Featured Speaker: Ask the Lawyer (N, Y, P, V, W, A)

Why pay an attorney $350/hour when a Student Press Law Center lawyer is available to provide help with your media law questions at this session (or anytime at for free? Over the past two decades, he’s responded to media law questions from nearly 15,000 high school and college student journalists and their advisers. This informal session is a good chance to talk about anything media law-related that’s been on your mind (censorship, copyright, libel, privacy, freedom of information law, etc.)
Mike Hiestand, Tinker Tour

Shake Your Money Maker (N, Y, V, W, A)

Looking to make some big bucks this year? From ads to mom-2-mom sales, this is the place to learn how to make money for your student media outlet.
Sara-Beth Badalamente, Adviser, Grand Ledge HS

Yearbook Writing: Chicken or the Egg? (Y)

Are students not reading your yearbook copy? If not, it might be because it’s bad! Discover ways to make it irresistible.
Brian Wilson, Adviser, Waterford Kettering HS

Nominate Your Adviser for the Golden Pen: Here’s How (N, Y, P, V, W)

Your journalism adviser is pretty awesome. Why don’t you nominate him or her for MIPA’s Golden Pen Award? Learn from a Golden Pen winner what takes to submit a top-notch portfolio that will get your adviser the recognition he or she has earned.
Gloria Olman, Utica HS (retired), MIPA Board Member

Using Creativity Groups to Change Your School’s Culture (N, Y, P, V, W, A)

Take the creative thinking and problem-solving you’re already doing in your journalism classroom and put it to use in the rest of your school.
Jason LaFay and Jeff Croley, DeWitt Creativity Group

News PKG 101 (V, W)

Learn everything that goes into a successful video news story.
Randy Scott, Instructor, Davison HS’s DTV

Bunka’s Best (Y, A)

Join MIPA’s yearbook chair as she shares some of her favorite themes, pages and concepts from other publications. Get inspired and discuss ways you can borrow, modify or re-purpose these ideas in your school’s yearbook.
Pam Bunka, Adviser, Fenton HS

Broadcast Your Sporting Events (N, V, W, A)
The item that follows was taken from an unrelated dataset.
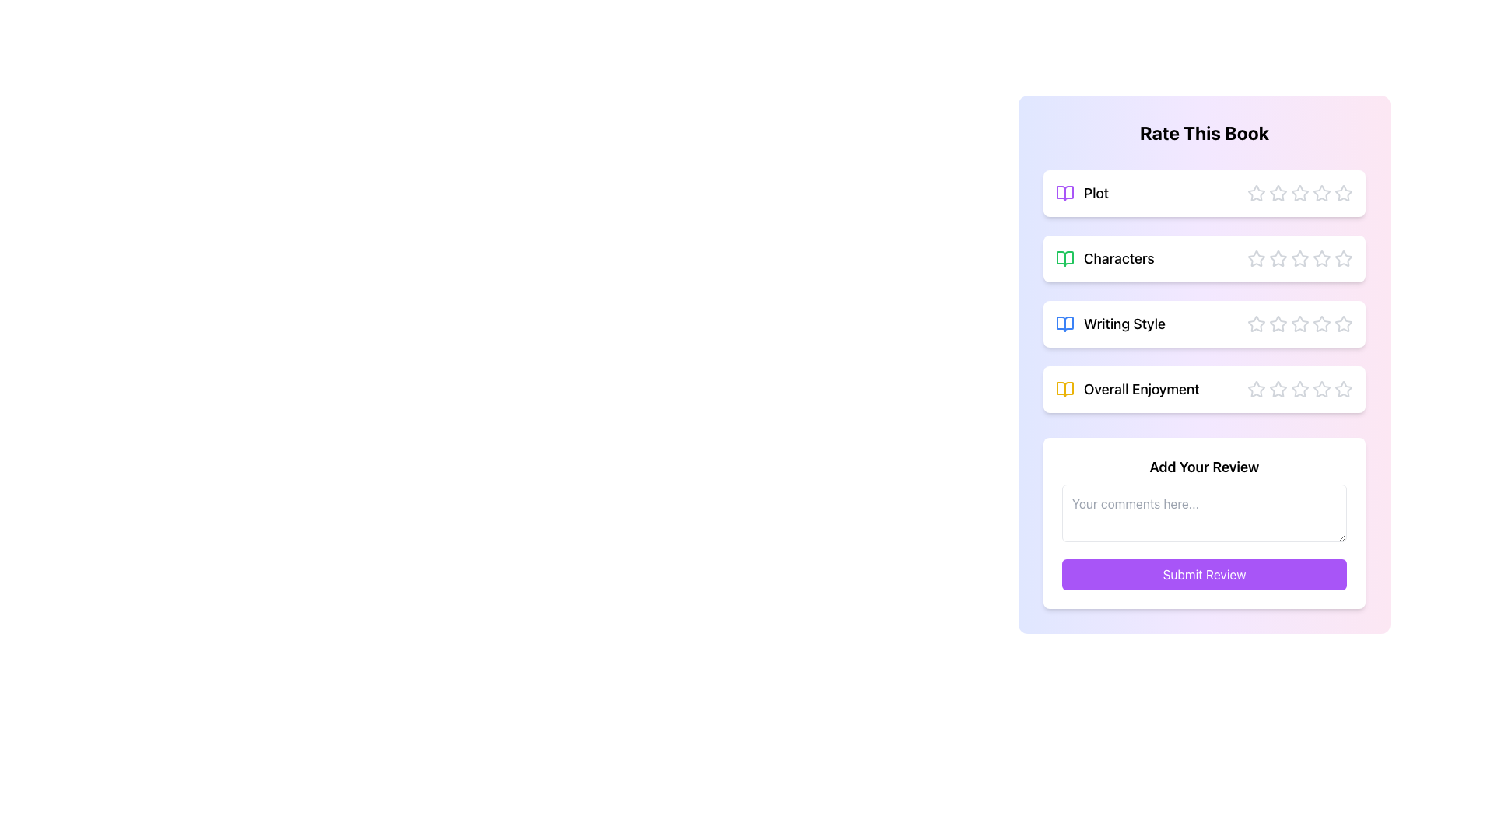 Image resolution: width=1494 pixels, height=840 pixels. Describe the element at coordinates (1300, 193) in the screenshot. I see `the third star in the rating system for the 'Plot' category in the 'Rate This Book' panel` at that location.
The MHSAA School Broadcast Program enables members to provide hands-on experience for students in producing video events, exposure for athletic and non-athletic school programs, and the opportunity to create revenue through the sale of advertising and subscriptions. The program is also enabling schools to live stream their sporting events this year on a subscription basis.
John Johnson, Communications Director, Michigan High School Athletic Association
Presentation Slides  |  Handout

Yearbook Now, Not Once a Year! (Y)

Yearbook tends to be a secret society that releases its surprise each year, but we live in a world of instant gratification with Twitter, Facebook and Instagram. Learn how to use these tools to enhance your publication and make connections with your readers. You may even increase your sales!
Ava Butzu, Yearbook Adviser, Grand Blanc HS

It’s OK to be Funny (N)

Journalists need to speak truth to power. They need to uphold high standards and ideals. But that doesn’t mean everything they write needs to be dry, boring and dull. In this session we’ll explore ways to add some lightheartedness to your publication yet keep your integrity intact.
Rod Satterthwaite, Adviser, Dexter HS

Don’t Be A Phony Photographer (N, Y, P, W)
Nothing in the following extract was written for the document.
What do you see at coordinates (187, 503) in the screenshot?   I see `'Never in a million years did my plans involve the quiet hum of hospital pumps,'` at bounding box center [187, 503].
You’ve got a camera, and it’s a nice one. Your photos are turning out nicely. But the only mode you know how to use your camera in is automatic. Shame on you! Learn the importance of knowing your equipment and how it will add to the creativity and quality of your images.
Julie Price, Adviser, Haslett HS

5 Social Media Tips for Engaging, Searching & Keeping Safe (N, Y, P, V, W)

How can you use social media to report and share of information at your school? This reporter shares the best practices he’s picked up covering statewide stories for MLive.
Fritz Klug, Multimedia Journalist, MLive

Best of the Best (N)

The Argus-Press publisher shares his thoughts on the best journalism and best designs chosen from more 500 student newspapers from the 2012-13 school year. Bring your notebook and steal some great ideas.
Tom Campbell, Publisher, The Argus-Press

You Can Find That on the Internet? (N, Y, V, W, A)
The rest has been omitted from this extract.